Anne In New York is a series of images which continues my exploration into the representation of the Holocaust in American culture. There is a certain irreverence to using Anne Frank's visage in anything other than a sacred context. By doing so, I am attempting to wrench the viewer out of the more familiar trappings of Holocaust imagery: barbed wire, flames, black and white images of trains, etc.

"She is perhaps Hitler's best known victim, but what was Anne Frank really like?" So reads the postcard pinned to my bulletin board, which advertises the recent film, Anne Frank Remembered. Most of the hype surrounding Anne Frank is not really concerned with Anne herself (and the film really isn't, either), but is concerned with what I have come to call The Cult of Anne Frank. She has been made into the quintessential Holocaust victim for a variety of reasons. She wasn't an observant Jew, and as such assimilated American Jews can relate to her. As a young girl, her "innocence" is redoubled by her age and her gender. And, her story ends neatly, we do not need to read about her suffering. In fact, many are unaware that Anne died in Bergen-Belsen.

Anne's face, made slightly forlorn and opaque by its translation into a graffiti stencil, has come to symbolize the suffering of millions of people. Can one image really bear that kind of weight? As a monochromatic "tag", the image takes on the iconic status of such images as Warhol's Monroe, Che Guevara, and others. She looms about New York City, locus for American Jewish culture, such a seamless part of the urban landscape that she is scarcely noticed by passersby. Her translation into American culture is so complete that when her image is reunited with its original caption, "I usually look quite different," in her own handwriting, we hardly notice that the caption is in English, while Anne Frank wrote in Dutch.

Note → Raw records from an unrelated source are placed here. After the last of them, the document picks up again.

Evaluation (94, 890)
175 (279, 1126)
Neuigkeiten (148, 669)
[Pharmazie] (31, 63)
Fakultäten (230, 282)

Rachel Schreiber is an artist and writer who works with photography, video, and computers. Her videotapes have screened internationally in such festivals as the World Wide Video Festival, the London Jewish Film Festival, the New York Video Festival, the San Francisco Gay and Lesbian Film Festival, and the Women in the Director's Chair Festival in Chicago. Her writing has been published in such journals as Index: Contemporary Art and Culture; the New Art Examiner; and Afterimage. She received her MFA in Photography and Critical Writing from the California Institute of the Arts, and subsequently participated in the Whitney Independent Study Program in New York City. Schreiber lives in Baltimore, where she teaches electronic media at the Maryland Institute, College of Art.